Don’t Be Casual in Your Selection of Borosilicate Fibers for Precision Lighting Systems

Basing your optical component selections on single properties like numerical aperture (N.A.) or fiber diameter can backfire on you.

However, you can reduce the probability of potential problems by reviewing real-life data revealing the impact of varied fiber-optic formulations on the transmission of broad-spectrum light. After assessing this post on fiber properties and potential pitfalls in their selection, your optical systems engineers will be equipped to make more informed decisions.

Test Methodology

A number of fiber-optic cables were prepared: all had common length, common bundle diameter, common sheathing, and common ferrules.

Our testing looked at transmission (flux), beam angle, and selective absorption; the method of polishing fiber, index of refraction of the fiber, and the fiber diameters was varied.  All fiber bundles were powered using a 250-watt  4-channel LED fiber-optic illuminator manufactured by Techniquip.

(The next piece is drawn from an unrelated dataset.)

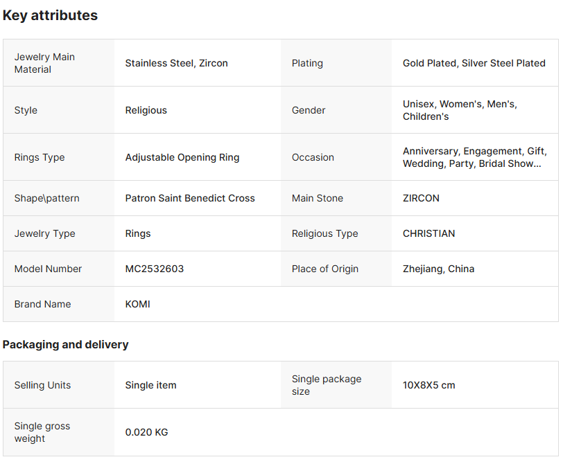
Task: Click model number "MC2532603"
Action: tap(154, 269)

Flux was collected using a Labsphere integrating sphere. All other data was collected by a spectrometer positioned 250 mm from the fiber exit face.

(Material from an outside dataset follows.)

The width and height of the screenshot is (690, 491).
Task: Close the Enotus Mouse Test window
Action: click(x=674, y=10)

Two series of Fiber Optic Transmission Testing Completed 2.23.16 tests were conducted.  In the first the cables were powered directly from the LED illuminator.  In the second series of tests the output of the LED illuminator was sent through a preconditioning patch cable to reduce NA.  This was done so that better estimates of the pure transmission losses could be determined.


Series 1 Test Data



Series 2 Test Data


Spectral Composition of Light From Source and After Exiting Bundles of Varying N.A.


Results with Definitive Implications

The data showed a huge difference in flux between 0.22 N.A. fiber and the more common 0.55 / 0.66 N.A. fibers.

For a system requiring low angles, there are likely more effective ways to transmit light and block stray light than using 0.22 N.A. fibers.  Contact TechniQuip for more information on better techniques and equipment for achieving the best results.

The data shows a dramatic shift in Corrected Color Temperature (CCT) and drop in Color Rendering Index (CRI) between the source and the light exiting all the various fibers. You can see here that, for a desired CCT / CRI outcome, looking at the source properties is not sufficient to ensure a good design.


The data also showed that relative to other factors, the impact of polishing method and fiber diameters was negligible.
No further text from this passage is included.